Let $d\in\mathbb N$, $u\in C^{0,\:1}(\mathbb R^d,\mathbb R^d)$ and $c:=|u|_{C^{0,\:1}(\mathbb R^d,\:\mathbb R^d)}$ (the semi-norm given by the Lipschitz constant).
I would like to show that there is a $\tau>0$ such that $$T_t(x):=x+tu(x)\;\;\;\text{for }x\in\mathbb R^d$$
satisfies
- $T_t$ is a bijection for all $t\in[0,\tau]$;
- $T,T^{-1}\in C^{0,\:1}(\mathbb R^d,C^0([0,\tau],\mathbb R^d))$.

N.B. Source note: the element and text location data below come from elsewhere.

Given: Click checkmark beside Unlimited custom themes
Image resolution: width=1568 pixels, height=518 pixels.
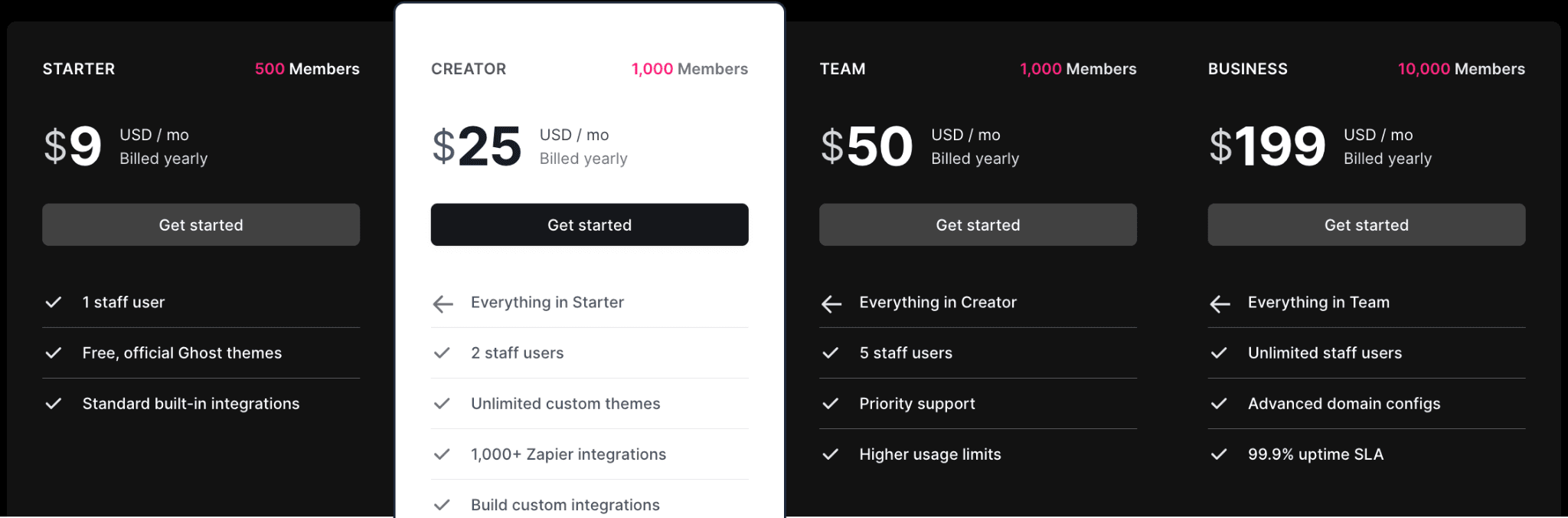Looking at the screenshot, I should coord(442,404).
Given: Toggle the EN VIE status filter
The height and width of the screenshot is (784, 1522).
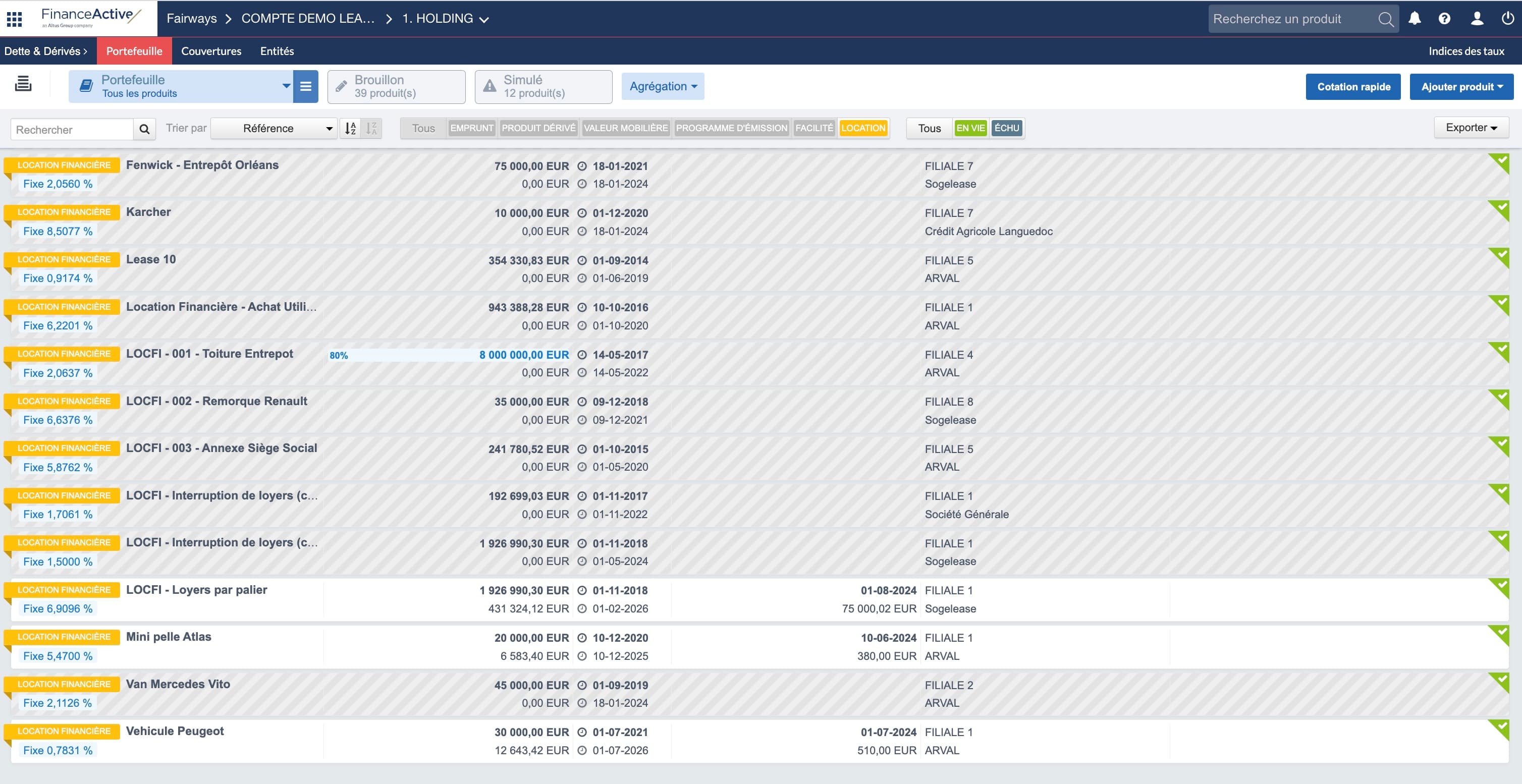Looking at the screenshot, I should coord(970,128).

It's easy to see that $$\left\|T(x)-T(y)\right\|_{C^0([0,\:\tau],\:\mathbb R^d)}\le(1+\tau c)\left\|x-y\right\|\;\;\;\text{for all }x,y\in\mathbb R^d.$$ Assuming $\tau\le(2c)^{-1}$ (I've read at other places that we need to assume $\tau\le\min(1,(2c)^{-1})$ but I don't understand why), we can show that $T_t$ is bijective for all $t\in[0,\tau]$:
In fact, let $t\in[0,\tau]$, $y\in\mathbb R^d$ and $$f(x):=y-(T_t(x)-x)\;\;\;\text{for }x\in\mathbb R^d.$$ Then \begin{equation}\begin{split}\left\|f(x_1)-f(x_2)\right\|&=\left\|(x_1-x_2)-(T_t(x_1)-T_t(x_2))\right\|\\&\le tc\left\|x_1-x_2\right\|\end{split}\tag2\end{equation} for all $x_1,x_2\in\mathbb R^d.$ If $\tau\le(2c)^{-1}$, then $tc\le2^{-1}<1$ and hence $f$ is a strict contraction so that, by the Banach fixed-point theorem, there is a unique $x\in\mathbb R^d$ with $f(x)=x$, which is equivalent to $y=T_t(x)$.
From the reverse triangle inequality and $(2)$ we see that $$\left\|x_1-x_2\right\|\le2\left\|T_t(x_1)-T_t(x_2)\right\|\tag3$$ for all $t\in[0,\tau]$ and $x_1,x_2\in\mathbb R^d$ and hence $$\left\|T_t^{-1}(x)-T_t^{-1}(y)\right\|\le2\left\|T_t(T_t^{-1}(x))-T_t(T_t^{-1}(y))\right\|=2\left\|x-y\right\|\tag4$$ for all $t\in[0,\tau]$ and $x,y\in\mathbb R^d$.
How can we show the remaining claims? And, if $u\in C^1(\mathbb R^d,\mathbb R^d)$, under which condition can we show that ${\rm D}T_t=\operatorname{id}_{\mathbb R^d}+t{\rm D}u$ has a nonnegative determinant?